[START GIVEN DATA]

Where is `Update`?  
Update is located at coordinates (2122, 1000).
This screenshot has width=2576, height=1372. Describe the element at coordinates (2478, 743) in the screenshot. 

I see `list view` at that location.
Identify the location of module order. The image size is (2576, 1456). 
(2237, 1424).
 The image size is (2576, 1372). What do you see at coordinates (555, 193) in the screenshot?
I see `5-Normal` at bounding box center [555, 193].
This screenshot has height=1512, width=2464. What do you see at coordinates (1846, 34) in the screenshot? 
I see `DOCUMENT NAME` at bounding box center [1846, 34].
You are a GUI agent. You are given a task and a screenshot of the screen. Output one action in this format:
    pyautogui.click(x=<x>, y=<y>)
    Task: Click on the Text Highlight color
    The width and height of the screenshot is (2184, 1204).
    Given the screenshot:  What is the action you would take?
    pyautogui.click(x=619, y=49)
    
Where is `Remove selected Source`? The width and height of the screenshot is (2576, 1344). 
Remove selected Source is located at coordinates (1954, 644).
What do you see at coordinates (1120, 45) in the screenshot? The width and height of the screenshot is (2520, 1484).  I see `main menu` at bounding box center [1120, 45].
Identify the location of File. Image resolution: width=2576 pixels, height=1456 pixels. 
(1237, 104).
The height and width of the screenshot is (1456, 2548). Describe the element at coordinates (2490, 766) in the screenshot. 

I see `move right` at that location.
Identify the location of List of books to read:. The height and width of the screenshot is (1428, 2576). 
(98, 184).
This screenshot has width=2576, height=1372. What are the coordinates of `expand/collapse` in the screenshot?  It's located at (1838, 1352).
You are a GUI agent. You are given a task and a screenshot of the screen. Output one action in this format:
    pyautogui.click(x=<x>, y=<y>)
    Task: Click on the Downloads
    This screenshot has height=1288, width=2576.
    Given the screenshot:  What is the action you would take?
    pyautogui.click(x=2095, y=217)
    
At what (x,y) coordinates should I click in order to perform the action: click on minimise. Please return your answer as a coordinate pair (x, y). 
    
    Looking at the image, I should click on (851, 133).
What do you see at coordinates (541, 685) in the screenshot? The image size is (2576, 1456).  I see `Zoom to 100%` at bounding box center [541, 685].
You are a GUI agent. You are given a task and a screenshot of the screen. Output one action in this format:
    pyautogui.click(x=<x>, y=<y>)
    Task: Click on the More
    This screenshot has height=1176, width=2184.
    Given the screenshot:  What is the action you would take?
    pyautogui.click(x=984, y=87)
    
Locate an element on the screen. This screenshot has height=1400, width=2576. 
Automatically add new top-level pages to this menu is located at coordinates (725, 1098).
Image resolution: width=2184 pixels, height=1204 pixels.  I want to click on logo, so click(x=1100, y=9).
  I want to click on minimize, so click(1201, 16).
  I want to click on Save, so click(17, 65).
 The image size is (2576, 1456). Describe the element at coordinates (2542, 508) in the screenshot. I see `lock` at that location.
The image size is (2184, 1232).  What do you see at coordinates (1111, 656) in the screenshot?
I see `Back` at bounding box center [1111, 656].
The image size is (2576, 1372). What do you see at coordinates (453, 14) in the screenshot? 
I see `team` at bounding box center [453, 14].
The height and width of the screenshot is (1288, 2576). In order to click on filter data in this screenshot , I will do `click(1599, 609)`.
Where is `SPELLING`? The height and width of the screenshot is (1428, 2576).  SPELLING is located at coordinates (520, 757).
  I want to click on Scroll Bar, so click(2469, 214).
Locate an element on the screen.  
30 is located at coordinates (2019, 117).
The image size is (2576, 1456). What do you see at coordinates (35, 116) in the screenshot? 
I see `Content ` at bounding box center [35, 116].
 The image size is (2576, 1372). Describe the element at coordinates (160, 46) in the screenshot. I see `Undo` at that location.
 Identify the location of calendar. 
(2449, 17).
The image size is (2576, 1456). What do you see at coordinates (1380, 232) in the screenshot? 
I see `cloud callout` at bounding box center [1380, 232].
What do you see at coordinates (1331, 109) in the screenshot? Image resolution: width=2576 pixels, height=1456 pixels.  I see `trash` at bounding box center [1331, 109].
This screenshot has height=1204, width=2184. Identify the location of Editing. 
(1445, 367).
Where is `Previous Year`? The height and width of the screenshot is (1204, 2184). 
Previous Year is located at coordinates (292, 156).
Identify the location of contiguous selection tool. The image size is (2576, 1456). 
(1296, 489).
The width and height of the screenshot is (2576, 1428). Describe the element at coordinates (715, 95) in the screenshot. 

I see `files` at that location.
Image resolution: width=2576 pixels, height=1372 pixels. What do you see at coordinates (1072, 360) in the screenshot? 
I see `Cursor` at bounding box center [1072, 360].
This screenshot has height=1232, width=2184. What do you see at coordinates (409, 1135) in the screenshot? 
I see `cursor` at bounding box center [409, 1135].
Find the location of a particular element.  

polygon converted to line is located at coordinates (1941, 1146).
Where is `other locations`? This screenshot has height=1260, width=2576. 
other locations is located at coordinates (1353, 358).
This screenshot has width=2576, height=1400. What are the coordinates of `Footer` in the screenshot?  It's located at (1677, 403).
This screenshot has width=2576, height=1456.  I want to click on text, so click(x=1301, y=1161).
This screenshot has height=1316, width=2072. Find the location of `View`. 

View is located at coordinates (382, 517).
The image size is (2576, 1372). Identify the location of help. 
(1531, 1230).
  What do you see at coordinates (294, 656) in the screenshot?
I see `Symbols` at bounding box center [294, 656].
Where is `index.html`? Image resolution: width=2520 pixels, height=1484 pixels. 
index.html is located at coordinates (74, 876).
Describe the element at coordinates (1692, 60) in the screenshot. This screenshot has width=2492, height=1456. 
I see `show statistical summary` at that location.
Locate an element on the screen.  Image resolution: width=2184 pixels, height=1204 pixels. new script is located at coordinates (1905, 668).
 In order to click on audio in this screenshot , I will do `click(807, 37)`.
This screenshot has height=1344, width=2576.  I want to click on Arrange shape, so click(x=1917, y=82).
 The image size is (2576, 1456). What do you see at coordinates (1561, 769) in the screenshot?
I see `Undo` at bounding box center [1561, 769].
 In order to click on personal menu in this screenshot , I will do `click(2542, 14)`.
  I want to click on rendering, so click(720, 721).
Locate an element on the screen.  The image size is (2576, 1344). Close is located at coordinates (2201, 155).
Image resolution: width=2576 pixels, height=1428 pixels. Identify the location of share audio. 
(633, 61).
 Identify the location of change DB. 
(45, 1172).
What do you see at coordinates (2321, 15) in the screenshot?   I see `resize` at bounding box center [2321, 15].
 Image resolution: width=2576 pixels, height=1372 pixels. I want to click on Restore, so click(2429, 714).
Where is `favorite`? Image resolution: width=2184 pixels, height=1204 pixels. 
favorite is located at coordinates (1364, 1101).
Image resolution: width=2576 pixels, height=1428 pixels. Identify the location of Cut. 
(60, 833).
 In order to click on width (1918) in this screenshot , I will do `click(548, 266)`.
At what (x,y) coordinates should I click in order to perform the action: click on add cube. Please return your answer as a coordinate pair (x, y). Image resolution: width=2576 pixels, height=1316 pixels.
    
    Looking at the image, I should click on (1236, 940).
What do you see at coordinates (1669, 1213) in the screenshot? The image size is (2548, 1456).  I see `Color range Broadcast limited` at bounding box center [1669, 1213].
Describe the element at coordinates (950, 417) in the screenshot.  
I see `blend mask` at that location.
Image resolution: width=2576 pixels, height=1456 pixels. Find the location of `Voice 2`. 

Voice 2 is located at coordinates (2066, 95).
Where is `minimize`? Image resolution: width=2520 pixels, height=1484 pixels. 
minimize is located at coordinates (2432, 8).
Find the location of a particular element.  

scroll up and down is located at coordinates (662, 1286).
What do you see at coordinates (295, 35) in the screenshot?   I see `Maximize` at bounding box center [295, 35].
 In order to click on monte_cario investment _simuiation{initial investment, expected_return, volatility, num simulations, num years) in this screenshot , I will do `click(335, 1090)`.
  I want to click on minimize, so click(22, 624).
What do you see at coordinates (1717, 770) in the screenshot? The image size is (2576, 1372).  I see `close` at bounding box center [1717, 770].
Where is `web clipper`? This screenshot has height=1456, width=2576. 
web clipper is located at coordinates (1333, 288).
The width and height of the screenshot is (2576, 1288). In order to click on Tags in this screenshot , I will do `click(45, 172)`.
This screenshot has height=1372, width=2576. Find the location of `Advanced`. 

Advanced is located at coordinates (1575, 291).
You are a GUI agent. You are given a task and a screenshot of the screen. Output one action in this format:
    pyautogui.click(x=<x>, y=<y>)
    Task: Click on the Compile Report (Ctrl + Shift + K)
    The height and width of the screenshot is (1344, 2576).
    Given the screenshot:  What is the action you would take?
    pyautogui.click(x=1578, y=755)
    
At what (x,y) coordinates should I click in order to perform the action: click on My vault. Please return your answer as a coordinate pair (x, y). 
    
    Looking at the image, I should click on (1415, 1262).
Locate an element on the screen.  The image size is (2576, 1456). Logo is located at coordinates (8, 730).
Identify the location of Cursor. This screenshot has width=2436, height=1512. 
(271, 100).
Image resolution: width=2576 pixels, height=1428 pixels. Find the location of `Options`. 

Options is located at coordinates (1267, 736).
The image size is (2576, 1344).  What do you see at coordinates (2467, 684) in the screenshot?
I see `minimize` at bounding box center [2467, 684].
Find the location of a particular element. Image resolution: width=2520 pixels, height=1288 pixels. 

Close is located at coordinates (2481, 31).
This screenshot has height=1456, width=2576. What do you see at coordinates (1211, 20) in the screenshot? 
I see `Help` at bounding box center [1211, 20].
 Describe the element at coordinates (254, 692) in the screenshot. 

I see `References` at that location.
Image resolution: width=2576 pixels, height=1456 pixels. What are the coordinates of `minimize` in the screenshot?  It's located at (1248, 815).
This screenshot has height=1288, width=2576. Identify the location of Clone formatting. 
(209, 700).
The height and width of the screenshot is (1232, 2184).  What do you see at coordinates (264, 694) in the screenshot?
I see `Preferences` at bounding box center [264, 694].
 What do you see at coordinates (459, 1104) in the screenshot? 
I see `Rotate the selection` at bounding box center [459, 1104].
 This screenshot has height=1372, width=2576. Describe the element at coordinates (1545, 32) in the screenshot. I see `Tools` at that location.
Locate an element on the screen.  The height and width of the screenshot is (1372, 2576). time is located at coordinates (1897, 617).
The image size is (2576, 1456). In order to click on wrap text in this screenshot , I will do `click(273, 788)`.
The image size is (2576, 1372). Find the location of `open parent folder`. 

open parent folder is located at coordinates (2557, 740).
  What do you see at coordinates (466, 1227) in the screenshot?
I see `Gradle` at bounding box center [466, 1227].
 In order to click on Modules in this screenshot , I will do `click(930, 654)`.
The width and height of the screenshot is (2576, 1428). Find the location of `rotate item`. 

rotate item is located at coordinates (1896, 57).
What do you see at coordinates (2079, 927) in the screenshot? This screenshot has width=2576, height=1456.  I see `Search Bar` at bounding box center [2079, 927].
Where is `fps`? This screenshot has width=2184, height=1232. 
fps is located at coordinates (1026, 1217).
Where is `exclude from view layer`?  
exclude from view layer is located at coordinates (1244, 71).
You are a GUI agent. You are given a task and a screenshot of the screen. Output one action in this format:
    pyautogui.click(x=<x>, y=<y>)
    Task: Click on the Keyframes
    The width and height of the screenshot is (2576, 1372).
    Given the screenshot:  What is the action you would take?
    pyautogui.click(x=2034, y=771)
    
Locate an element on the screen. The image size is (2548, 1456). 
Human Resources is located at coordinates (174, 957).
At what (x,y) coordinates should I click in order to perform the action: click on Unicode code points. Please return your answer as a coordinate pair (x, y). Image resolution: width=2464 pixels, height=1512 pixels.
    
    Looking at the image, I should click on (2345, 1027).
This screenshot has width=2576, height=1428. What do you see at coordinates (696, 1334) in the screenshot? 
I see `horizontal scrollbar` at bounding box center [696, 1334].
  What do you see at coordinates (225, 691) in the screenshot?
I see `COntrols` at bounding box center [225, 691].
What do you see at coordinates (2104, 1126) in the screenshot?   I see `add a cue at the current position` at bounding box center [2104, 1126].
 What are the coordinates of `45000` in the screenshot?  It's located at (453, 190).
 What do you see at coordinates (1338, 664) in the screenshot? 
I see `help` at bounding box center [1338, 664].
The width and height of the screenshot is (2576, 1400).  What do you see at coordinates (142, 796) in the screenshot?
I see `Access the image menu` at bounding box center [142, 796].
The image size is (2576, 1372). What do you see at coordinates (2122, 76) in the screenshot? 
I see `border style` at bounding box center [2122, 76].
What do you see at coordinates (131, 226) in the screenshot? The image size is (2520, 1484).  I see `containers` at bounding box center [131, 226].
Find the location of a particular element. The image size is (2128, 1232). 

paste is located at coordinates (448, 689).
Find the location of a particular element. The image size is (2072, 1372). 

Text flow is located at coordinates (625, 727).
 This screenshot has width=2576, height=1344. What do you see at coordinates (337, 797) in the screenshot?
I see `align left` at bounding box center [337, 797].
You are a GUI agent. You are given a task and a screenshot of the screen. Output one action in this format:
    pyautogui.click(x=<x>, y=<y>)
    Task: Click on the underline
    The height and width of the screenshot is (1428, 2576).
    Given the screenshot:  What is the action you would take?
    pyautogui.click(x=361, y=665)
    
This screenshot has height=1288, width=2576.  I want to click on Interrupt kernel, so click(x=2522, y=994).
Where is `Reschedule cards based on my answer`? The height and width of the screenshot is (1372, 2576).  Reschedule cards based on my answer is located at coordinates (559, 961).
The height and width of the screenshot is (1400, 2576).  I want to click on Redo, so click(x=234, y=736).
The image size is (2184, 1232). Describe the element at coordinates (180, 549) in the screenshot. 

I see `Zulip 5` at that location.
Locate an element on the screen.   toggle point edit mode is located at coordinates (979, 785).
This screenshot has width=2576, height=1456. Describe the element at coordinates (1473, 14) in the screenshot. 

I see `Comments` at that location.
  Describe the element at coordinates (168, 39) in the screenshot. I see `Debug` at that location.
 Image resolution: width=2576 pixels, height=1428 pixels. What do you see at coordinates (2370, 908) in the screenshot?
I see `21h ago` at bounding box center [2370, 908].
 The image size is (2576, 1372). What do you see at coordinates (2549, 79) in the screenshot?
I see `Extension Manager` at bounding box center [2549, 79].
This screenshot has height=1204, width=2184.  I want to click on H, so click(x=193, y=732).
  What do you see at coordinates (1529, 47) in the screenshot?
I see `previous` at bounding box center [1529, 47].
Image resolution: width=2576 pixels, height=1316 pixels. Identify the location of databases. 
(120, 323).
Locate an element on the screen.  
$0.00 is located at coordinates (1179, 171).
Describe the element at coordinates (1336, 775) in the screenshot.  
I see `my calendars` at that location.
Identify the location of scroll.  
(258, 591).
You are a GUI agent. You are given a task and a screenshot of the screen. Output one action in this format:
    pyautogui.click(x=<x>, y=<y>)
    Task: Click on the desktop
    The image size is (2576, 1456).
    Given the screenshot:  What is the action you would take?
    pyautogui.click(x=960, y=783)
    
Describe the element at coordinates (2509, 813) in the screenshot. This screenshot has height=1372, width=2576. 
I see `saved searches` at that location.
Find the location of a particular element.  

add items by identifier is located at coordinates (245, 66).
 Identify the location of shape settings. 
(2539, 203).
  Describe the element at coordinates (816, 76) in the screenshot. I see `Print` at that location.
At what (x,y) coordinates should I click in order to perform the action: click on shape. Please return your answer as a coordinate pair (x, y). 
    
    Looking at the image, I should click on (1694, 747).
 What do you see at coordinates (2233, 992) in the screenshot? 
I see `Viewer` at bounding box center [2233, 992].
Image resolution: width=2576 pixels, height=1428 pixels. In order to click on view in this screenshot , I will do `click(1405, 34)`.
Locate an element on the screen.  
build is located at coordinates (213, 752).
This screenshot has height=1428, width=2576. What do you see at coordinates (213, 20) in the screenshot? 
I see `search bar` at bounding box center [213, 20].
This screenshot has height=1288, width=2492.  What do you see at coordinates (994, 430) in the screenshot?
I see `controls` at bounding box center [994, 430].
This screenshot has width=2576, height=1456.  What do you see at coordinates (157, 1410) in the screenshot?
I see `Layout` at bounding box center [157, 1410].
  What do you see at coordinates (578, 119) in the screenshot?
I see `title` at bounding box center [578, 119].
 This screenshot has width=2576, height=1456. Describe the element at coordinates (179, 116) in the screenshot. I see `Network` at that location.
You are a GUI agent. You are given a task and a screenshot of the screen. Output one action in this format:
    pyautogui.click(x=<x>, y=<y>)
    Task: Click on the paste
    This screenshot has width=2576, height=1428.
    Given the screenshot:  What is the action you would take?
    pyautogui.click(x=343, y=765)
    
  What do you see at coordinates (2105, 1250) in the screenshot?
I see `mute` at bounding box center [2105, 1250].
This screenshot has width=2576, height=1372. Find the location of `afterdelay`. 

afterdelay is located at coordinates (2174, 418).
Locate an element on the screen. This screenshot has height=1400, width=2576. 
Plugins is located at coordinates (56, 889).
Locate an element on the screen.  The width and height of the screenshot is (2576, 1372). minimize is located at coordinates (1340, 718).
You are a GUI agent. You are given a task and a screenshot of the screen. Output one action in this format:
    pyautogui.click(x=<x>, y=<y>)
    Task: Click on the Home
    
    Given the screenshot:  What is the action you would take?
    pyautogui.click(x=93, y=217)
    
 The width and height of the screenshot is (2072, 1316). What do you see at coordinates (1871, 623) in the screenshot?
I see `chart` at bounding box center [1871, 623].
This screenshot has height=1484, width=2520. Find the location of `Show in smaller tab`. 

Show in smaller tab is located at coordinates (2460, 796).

[END GIVEN DATA]

REQUIRED WORK: Copy the lines of the items above word for word, from the line with "click on My" up to and including the line with "Close is located at coordinates (2481, 31).".

RESPONSE TO THE TASK:
At what (x,y) coordinates should I click in order to perform the action: click on My vault. Please return your answer as a coordinate pair (x, y). 
    
    Looking at the image, I should click on (1415, 1262).
Locate an element on the screen.  The image size is (2576, 1456). Logo is located at coordinates (8, 730).
Identify the location of Cursor. This screenshot has width=2436, height=1512. 
(271, 100).
Image resolution: width=2576 pixels, height=1428 pixels. Find the location of `Options`. 

Options is located at coordinates (1267, 736).
The image size is (2576, 1344).  What do you see at coordinates (2467, 684) in the screenshot?
I see `minimize` at bounding box center [2467, 684].
Find the location of a particular element. Image resolution: width=2520 pixels, height=1288 pixels. 

Close is located at coordinates (2481, 31).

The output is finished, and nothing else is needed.